(Source records)
==*==
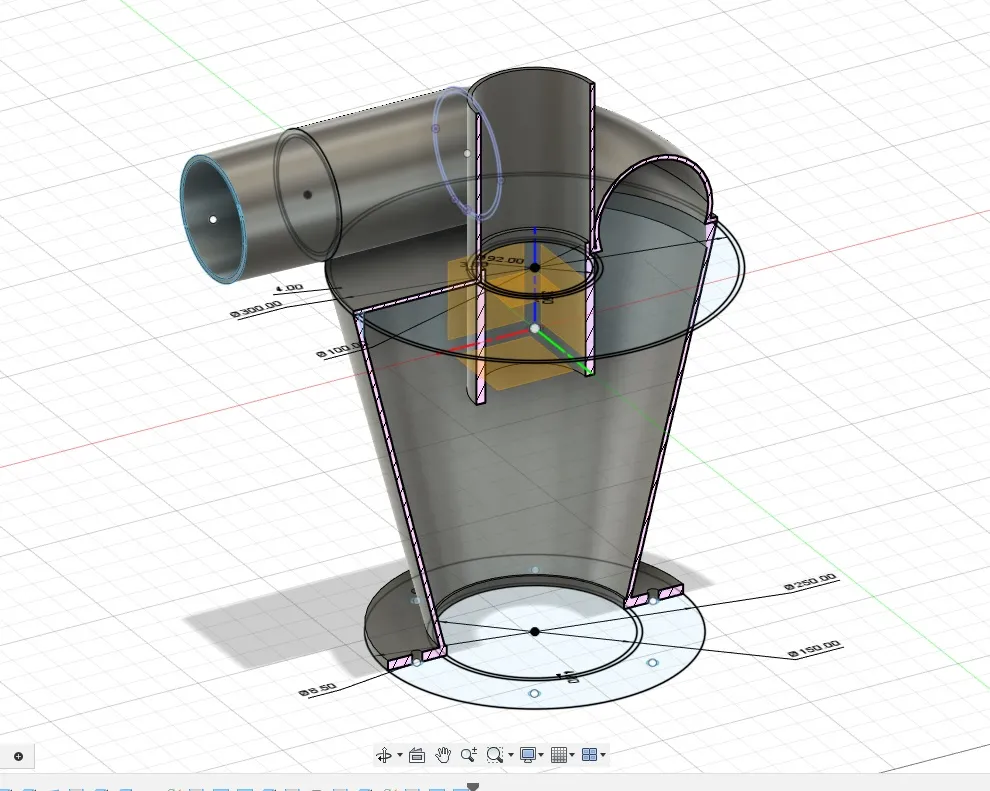
Task: Select the Orbit tool in the navigation bar
Action: (384, 755)
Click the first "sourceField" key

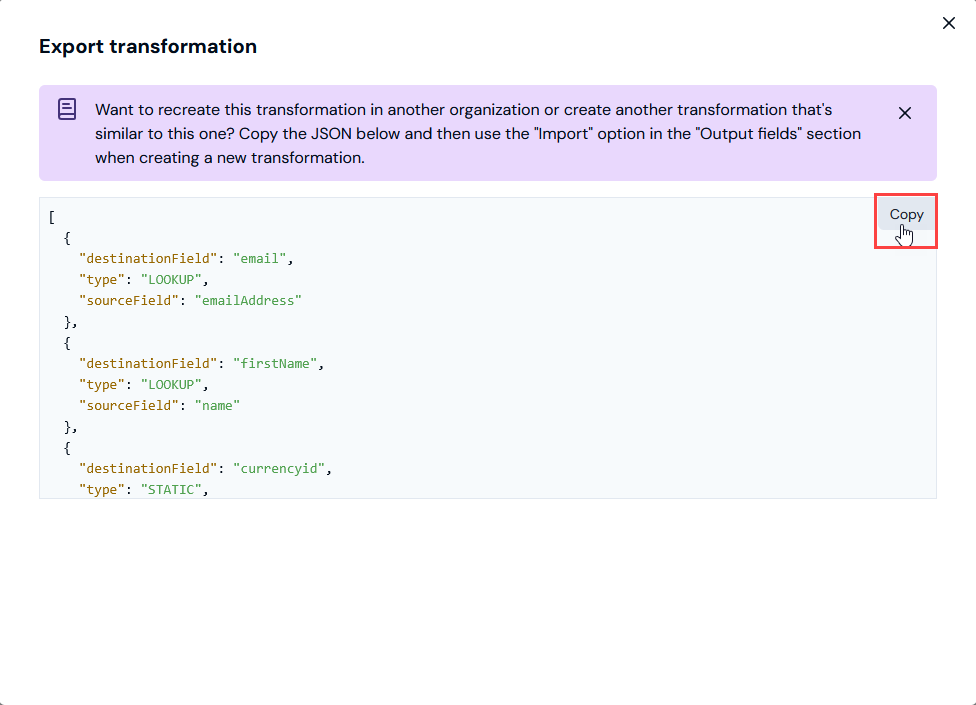click(x=129, y=301)
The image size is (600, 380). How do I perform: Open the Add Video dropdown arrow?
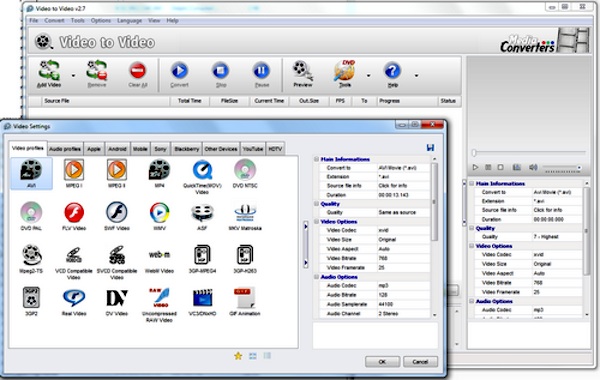(x=73, y=76)
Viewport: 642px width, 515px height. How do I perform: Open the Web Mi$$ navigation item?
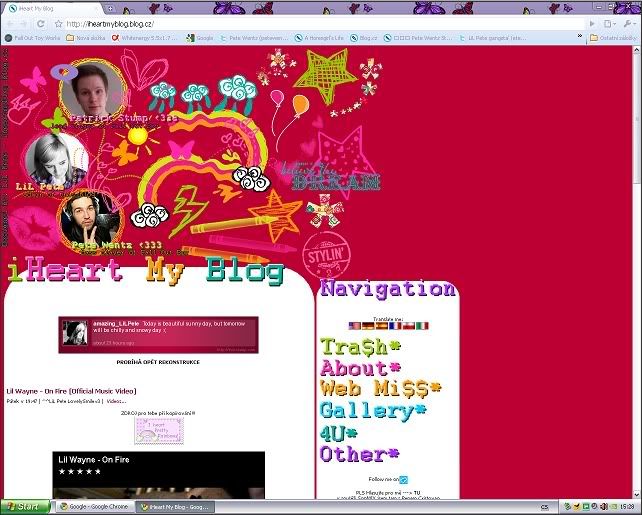[380, 388]
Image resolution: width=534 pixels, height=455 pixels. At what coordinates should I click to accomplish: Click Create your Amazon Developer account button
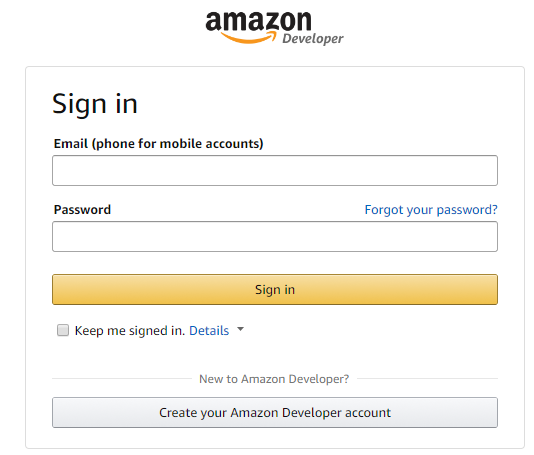coord(275,412)
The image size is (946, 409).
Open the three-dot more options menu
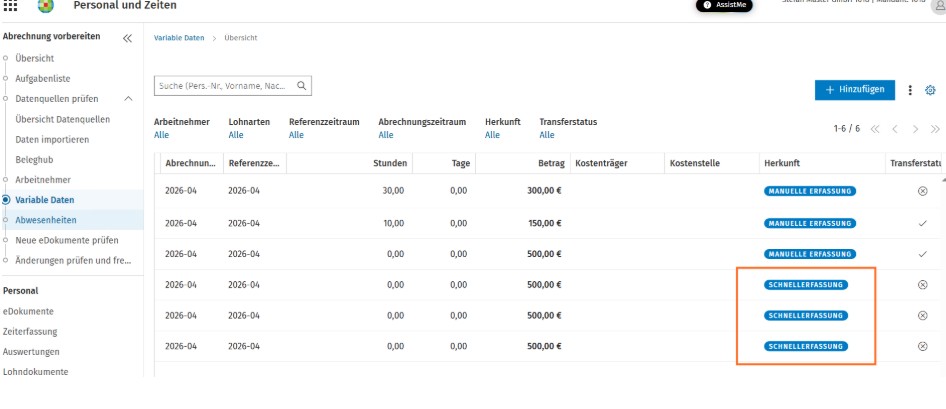[910, 90]
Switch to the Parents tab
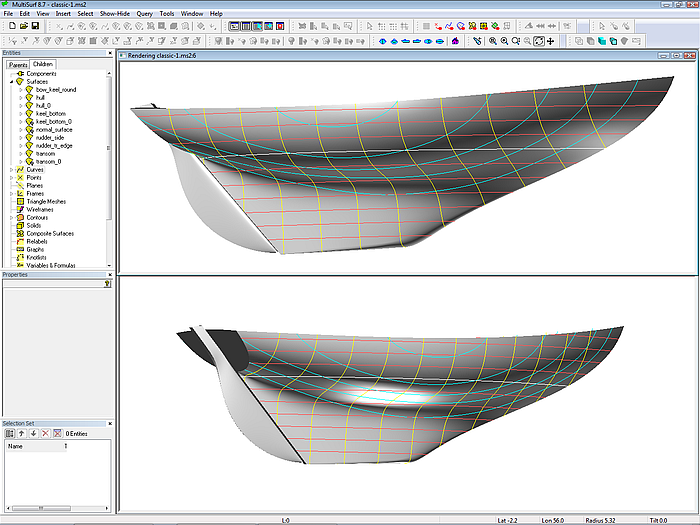The image size is (700, 525). [17, 64]
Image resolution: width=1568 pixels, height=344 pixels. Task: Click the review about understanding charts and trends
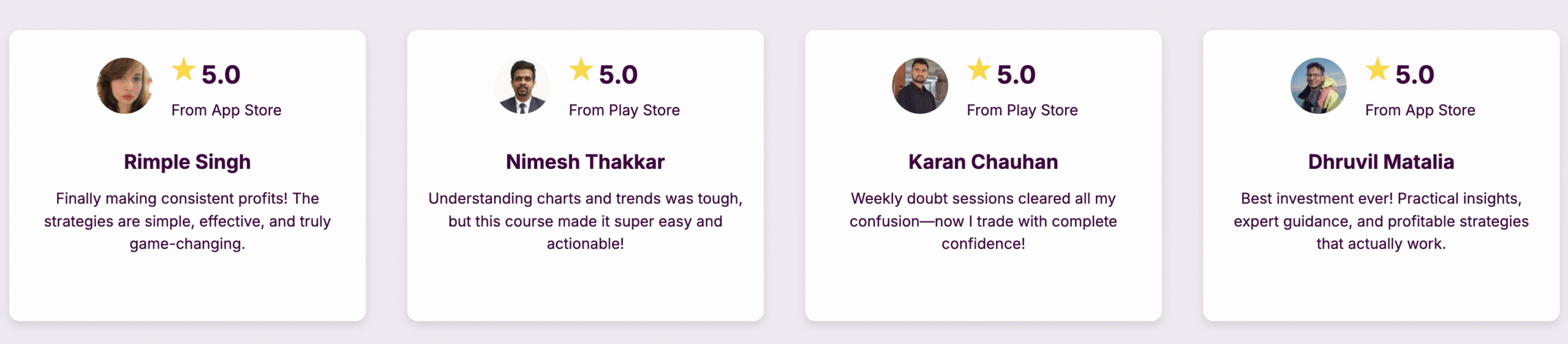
==*==
THE EXERCISE: Reproduce all of the items, swapping every occurrence of "Open" for "Expand" and leaving everything else unchanged. Omit the pictures.

RESPONSE TO THE TASK:
Task: Select the Orbit tool in the navigation bar
Action: (384, 755)
Click the first "sourceField" key

click(x=129, y=301)
The image size is (600, 380). How do I perform: Expand the Add Video dropdown arrow?
(x=73, y=76)
Viewport: 642px width, 515px height. How do I perform: Expand the Web Mi$$ navigation item?
[380, 388]
Image resolution: width=534 pixels, height=455 pixels. At what coordinates should I click to accomplish: Click Create your Amazon Developer account button
coord(275,412)
The image size is (946, 409).
Expand the three-dot more options menu
[910, 90]
Switch to the Parents tab
The image size is (700, 525). [17, 64]
Image resolution: width=1568 pixels, height=344 pixels. Task: Click the review about understanding charts and trends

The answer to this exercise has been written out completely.